*What needs to be done*. Copy out the lines word for word, everything from the start of the records down to the line containing "Action: pos(435,239)".
(begin)
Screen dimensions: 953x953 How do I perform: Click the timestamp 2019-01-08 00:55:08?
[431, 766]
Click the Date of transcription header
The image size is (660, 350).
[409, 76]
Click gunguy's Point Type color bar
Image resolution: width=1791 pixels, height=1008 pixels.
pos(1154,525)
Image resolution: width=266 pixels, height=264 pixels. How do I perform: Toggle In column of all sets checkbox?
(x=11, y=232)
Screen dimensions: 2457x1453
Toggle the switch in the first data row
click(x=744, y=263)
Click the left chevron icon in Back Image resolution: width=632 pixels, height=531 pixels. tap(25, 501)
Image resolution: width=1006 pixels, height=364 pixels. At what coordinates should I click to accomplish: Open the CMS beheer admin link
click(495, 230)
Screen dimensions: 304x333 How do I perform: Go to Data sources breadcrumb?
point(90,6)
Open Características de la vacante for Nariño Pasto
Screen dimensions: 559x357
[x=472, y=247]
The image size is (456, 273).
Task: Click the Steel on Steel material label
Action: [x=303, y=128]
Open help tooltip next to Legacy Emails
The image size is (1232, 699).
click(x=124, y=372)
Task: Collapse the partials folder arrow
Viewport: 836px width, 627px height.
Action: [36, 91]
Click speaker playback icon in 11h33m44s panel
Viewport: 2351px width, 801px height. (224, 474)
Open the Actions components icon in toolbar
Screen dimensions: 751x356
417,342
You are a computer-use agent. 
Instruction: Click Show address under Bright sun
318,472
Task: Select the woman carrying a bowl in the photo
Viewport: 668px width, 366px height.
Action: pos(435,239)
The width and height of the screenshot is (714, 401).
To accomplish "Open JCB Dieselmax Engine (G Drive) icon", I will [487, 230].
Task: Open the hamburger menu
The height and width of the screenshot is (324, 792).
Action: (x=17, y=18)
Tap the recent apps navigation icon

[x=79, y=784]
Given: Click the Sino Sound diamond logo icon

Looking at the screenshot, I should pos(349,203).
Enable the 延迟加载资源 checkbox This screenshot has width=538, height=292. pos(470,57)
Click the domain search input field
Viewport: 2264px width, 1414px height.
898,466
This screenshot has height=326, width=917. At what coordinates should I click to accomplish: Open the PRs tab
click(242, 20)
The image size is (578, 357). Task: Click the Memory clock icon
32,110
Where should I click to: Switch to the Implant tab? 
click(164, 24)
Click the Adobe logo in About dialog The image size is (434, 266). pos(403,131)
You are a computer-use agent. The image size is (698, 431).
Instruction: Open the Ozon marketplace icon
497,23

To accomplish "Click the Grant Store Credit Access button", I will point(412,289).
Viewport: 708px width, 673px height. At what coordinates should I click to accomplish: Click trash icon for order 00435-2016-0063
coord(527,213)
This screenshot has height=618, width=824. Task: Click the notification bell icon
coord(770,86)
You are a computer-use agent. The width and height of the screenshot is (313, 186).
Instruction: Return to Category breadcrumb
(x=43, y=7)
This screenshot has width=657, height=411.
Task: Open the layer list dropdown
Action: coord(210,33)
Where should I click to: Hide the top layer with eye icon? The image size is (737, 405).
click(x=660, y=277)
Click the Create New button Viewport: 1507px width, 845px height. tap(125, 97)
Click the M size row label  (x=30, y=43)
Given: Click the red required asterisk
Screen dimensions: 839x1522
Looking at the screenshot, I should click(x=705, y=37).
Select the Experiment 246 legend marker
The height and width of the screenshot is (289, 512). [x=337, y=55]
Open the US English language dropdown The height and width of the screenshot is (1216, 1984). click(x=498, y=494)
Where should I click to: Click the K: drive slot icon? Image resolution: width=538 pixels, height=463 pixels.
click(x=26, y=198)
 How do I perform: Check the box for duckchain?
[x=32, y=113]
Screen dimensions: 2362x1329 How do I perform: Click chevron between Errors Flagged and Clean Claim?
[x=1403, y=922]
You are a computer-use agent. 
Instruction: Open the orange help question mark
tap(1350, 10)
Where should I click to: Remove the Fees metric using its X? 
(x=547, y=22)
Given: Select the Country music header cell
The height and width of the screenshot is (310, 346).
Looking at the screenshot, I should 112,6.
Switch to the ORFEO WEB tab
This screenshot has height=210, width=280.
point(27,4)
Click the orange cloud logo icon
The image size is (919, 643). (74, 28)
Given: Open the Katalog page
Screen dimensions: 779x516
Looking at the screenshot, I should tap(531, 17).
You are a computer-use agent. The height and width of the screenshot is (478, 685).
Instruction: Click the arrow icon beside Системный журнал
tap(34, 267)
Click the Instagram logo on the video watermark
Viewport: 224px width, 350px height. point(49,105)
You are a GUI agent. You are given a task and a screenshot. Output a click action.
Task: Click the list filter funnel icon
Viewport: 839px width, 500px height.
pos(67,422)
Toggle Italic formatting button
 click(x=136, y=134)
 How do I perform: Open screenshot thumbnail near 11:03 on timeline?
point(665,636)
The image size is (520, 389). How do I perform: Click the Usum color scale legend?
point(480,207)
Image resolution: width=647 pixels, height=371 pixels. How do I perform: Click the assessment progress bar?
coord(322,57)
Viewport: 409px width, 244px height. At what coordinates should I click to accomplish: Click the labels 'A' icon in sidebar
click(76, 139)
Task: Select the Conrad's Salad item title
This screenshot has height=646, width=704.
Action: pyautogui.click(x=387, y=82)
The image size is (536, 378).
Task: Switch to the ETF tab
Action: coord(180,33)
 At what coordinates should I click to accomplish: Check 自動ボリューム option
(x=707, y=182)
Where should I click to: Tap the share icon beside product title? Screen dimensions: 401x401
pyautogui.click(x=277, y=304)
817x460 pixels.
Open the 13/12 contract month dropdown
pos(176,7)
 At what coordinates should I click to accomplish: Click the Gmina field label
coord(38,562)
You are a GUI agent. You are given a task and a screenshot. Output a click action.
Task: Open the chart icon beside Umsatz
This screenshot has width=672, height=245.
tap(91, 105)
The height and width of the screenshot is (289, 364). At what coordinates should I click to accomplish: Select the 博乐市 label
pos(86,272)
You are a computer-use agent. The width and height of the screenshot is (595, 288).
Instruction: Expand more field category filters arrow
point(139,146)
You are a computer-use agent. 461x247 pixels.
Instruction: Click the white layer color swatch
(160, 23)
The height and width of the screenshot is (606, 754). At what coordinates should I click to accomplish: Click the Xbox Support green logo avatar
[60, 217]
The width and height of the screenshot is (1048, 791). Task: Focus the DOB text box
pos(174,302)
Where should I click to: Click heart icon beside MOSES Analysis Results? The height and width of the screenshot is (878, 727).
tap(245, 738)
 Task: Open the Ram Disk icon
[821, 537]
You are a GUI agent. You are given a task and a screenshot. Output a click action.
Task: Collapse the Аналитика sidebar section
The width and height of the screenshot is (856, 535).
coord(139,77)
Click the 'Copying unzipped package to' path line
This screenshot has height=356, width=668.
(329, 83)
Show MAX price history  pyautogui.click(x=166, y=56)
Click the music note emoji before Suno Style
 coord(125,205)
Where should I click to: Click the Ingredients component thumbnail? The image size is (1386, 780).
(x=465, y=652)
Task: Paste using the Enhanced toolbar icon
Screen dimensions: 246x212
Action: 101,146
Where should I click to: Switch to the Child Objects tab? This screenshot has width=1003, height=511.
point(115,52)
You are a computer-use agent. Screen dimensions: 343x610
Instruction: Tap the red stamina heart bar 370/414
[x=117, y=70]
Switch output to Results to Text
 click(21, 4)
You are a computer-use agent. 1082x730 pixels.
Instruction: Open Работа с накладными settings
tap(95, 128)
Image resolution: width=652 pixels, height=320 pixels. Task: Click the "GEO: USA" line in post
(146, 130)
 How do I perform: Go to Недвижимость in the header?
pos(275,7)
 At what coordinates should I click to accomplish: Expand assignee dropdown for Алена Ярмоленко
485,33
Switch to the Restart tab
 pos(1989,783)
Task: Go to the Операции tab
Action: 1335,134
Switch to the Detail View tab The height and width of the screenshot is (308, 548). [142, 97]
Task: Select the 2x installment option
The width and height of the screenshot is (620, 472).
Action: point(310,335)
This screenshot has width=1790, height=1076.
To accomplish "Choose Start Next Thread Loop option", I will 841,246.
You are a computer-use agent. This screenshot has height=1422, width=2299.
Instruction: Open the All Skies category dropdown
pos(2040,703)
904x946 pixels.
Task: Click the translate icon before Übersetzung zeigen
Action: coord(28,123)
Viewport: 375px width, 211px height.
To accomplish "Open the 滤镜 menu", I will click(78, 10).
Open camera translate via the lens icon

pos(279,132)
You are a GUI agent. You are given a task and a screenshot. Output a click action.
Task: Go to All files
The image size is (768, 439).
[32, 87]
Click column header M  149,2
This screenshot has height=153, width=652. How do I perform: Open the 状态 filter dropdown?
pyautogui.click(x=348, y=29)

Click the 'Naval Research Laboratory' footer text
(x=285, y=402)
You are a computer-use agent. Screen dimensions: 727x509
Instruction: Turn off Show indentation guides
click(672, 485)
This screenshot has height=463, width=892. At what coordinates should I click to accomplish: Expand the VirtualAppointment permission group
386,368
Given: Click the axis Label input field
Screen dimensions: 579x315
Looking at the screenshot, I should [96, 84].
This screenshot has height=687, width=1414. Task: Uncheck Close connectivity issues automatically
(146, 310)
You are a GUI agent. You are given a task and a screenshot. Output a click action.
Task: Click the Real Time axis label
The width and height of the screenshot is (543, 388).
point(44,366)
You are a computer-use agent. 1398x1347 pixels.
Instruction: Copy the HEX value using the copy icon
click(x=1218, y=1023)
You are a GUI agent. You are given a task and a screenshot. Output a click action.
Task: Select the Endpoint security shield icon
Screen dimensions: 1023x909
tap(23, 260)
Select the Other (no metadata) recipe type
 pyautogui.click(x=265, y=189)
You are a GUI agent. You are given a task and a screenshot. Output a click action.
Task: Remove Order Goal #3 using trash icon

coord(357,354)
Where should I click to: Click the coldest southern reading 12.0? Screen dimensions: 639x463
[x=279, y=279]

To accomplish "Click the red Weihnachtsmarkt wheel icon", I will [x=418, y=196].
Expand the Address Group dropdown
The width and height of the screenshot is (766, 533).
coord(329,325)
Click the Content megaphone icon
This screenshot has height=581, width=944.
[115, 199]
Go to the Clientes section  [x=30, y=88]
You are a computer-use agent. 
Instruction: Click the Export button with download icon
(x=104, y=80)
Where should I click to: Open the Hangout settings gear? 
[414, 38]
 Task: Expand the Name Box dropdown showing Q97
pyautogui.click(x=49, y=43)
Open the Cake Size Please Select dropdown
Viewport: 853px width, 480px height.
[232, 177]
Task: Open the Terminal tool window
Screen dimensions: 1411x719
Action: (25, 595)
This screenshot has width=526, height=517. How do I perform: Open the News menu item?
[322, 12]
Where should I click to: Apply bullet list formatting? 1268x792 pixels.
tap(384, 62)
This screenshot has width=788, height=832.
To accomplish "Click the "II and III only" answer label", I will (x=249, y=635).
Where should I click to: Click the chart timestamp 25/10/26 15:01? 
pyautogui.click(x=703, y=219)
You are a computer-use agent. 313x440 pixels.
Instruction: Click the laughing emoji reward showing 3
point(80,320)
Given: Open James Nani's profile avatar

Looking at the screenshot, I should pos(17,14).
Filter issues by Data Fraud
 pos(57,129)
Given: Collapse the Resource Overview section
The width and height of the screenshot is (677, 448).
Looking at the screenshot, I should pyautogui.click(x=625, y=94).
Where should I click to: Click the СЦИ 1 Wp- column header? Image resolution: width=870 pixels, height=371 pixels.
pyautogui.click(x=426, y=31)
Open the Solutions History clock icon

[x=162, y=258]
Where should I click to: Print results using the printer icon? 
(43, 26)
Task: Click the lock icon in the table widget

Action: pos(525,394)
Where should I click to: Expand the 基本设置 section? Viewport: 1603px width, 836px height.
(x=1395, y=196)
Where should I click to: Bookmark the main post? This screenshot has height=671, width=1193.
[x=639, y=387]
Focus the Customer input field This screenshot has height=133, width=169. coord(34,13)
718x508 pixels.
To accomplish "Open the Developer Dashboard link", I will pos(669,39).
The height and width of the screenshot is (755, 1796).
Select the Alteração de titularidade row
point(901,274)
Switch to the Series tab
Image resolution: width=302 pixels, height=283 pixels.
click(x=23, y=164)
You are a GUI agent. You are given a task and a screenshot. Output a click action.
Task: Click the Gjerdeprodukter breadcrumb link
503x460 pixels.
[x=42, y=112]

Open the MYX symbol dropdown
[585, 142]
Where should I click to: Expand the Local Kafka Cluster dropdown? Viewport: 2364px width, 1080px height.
(end)
*Answer for the task*.
Screen dimensions: 953x953 How do I perform: Click the timestamp 2019-01-08 00:55:08?
[431, 766]
Click the Date of transcription header
The image size is (660, 350).
[409, 76]
Click gunguy's Point Type color bar
Image resolution: width=1791 pixels, height=1008 pixels.
pos(1154,525)
Image resolution: width=266 pixels, height=264 pixels. How do I perform: Toggle In column of all sets checkbox?
(x=11, y=232)
Screen dimensions: 2457x1453
Toggle the switch in the first data row
click(x=744, y=263)
Click the left chevron icon in Back Image resolution: width=632 pixels, height=531 pixels. tap(25, 501)
Image resolution: width=1006 pixels, height=364 pixels. At what coordinates should I click to accomplish: Open the CMS beheer admin link
click(495, 230)
Screen dimensions: 304x333 How do I perform: Go to Data sources breadcrumb?
point(90,6)
Open Características de la vacante for Nariño Pasto
Screen dimensions: 559x357
[x=472, y=247]
The image size is (456, 273).
Task: Click the Steel on Steel material label
Action: [x=303, y=128]
Open help tooltip next to Legacy Emails
The image size is (1232, 699).
click(x=124, y=372)
Task: Collapse the partials folder arrow
Viewport: 836px width, 627px height.
Action: [36, 91]
Click speaker playback icon in 11h33m44s panel
Viewport: 2351px width, 801px height. (224, 474)
Open the Actions components icon in toolbar
Screen dimensions: 751x356
417,342
You are a computer-use agent. 
Instruction: Click Show address under Bright sun
318,472
Task: Select the woman carrying a bowl in the photo
Viewport: 668px width, 366px height.
Action: pos(435,239)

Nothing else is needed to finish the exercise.